◆ 任务简述:
将下列全部记录逐字逐行重新写出，图片略去不写。

◆ 所示信息:
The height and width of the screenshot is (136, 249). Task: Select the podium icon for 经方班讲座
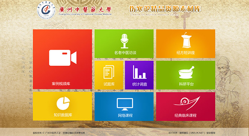[186, 40]
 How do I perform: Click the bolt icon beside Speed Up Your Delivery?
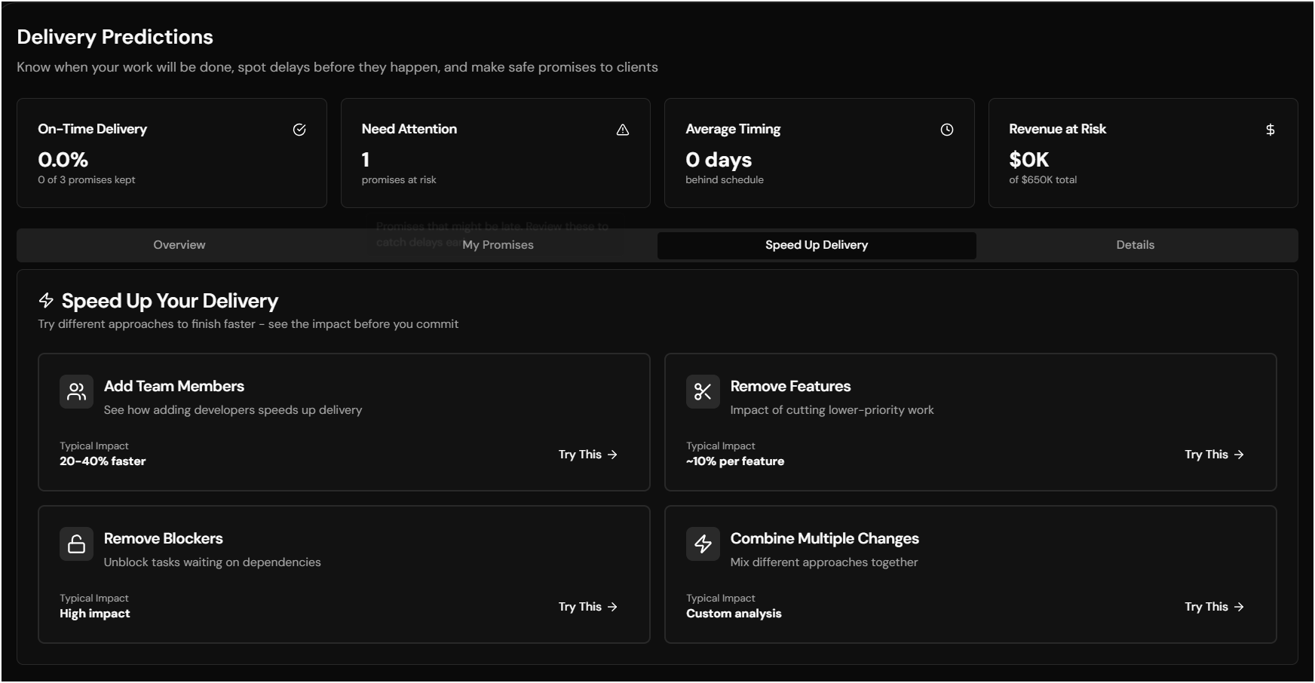pyautogui.click(x=46, y=301)
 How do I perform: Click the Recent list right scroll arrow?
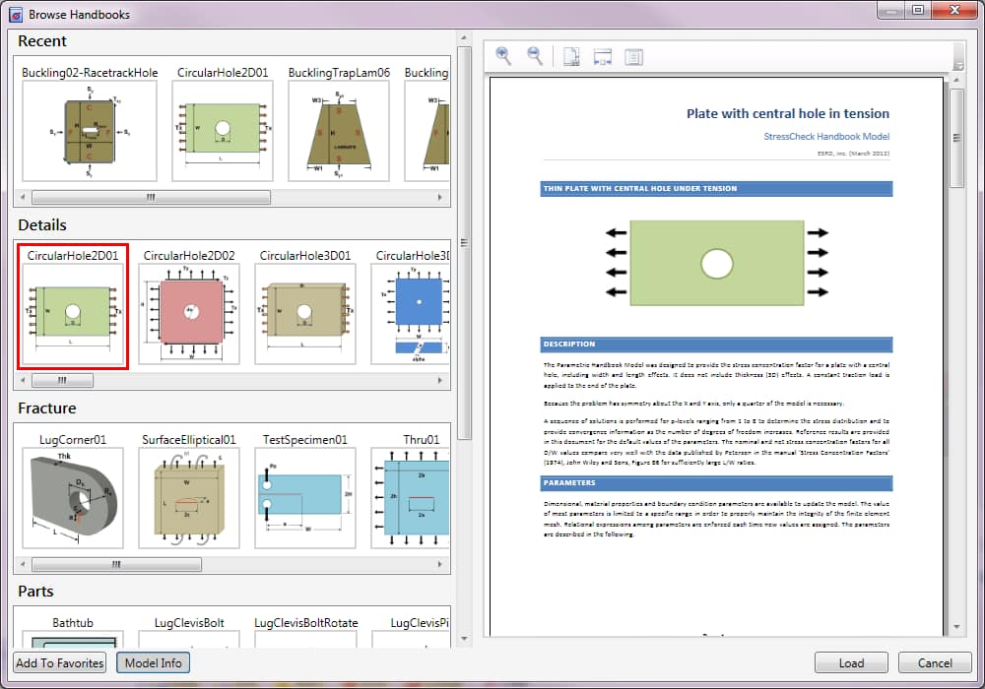(442, 197)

◆ 练习答案:
The height and width of the screenshot is (136, 249). Task: Select the podium icon for 经方班讲座
[186, 40]
 How do I perform: Click the bolt icon beside Speed Up Your Delivery?
pyautogui.click(x=46, y=301)
 How do I perform: Click the Recent list right scroll arrow?
(442, 197)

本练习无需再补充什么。